Diamond Clean Philips Sonicare electric toothbrush.

This is handy if using the Oral B in conjunction with its app. Your phone can be mounted on the travel-case lid, or on a mirror using the provided device that’s extremely secure but perhaps too fiddly to inspire constant use. Using your phone’s camera and the brush’s Bluetooth connection, the app provides a real-time visual representation of brushing performance, among other feedback and reminders that encourage good dental hygiene.


Clinical studies are necessary to determine which is more effective but for helpful digital features the Bluetooth-enabled Oral B and its app win out. The Philips has an appealing simplicity of design, however, and is also quieter, seems to last longer on a charge and makes brushing back teeth easy.

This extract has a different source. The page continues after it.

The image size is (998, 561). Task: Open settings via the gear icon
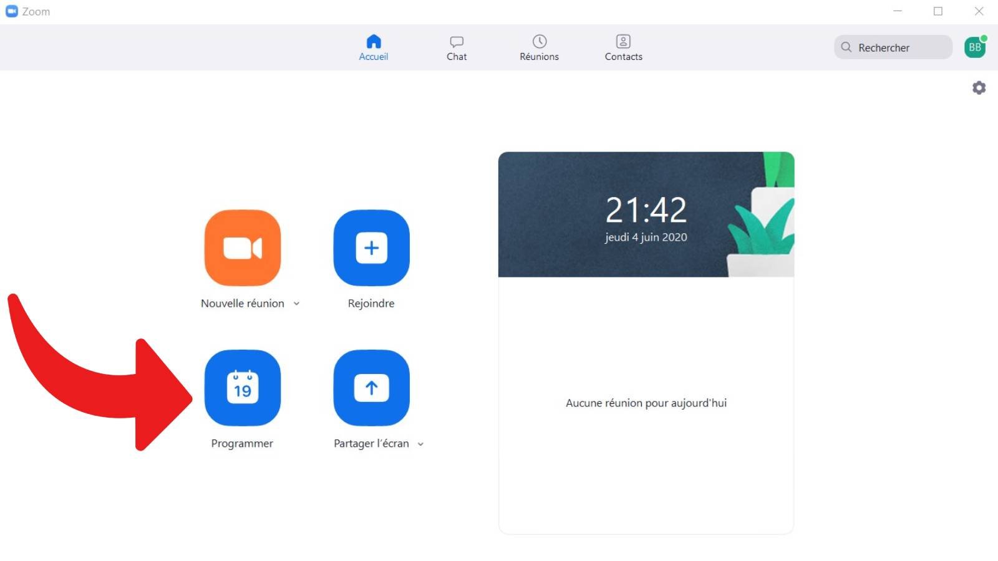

Oral B Electric Toothbrush Genius 9000



This toothbrush has six modes, including tongue cleaning, and alerts you if using an unhealthy degree of force. Of the nine round, rotating brush heads available, three styles are supplied (including "whitening" with a "polishing cup"). The app has many helpful, even potentially motivating features, such as performance tracking, optional reminders for tasks like flossing and replacing brush heads, and virtual performance trophies, too. According to the manufacturer, a charge lasts up to 12 days.



It has fewer bells and whistles but appeals for its simplicity of design, from a slightly more sleek look to the single button to turn it on and off and switch between five modes. This brush makes accessing back teeth remarkably easy, especially with the smaller of two supplied rectangular brushes, which very rapidly but gently and quietly vibrate. It seems to have a longer charging life – officially it’s up to three weeks.


A new type of dental device recently appeared that apparently cleans all your teeth simultaneously in 10 seconds, instead of having to brush each tooth for a few seconds. They are like sports mouthguards with bristles, which vibrate thanks to the handle containing motor and rechargeable battery. Y-Brush launched last year but pioneer Amabrush filed for insolvency in June.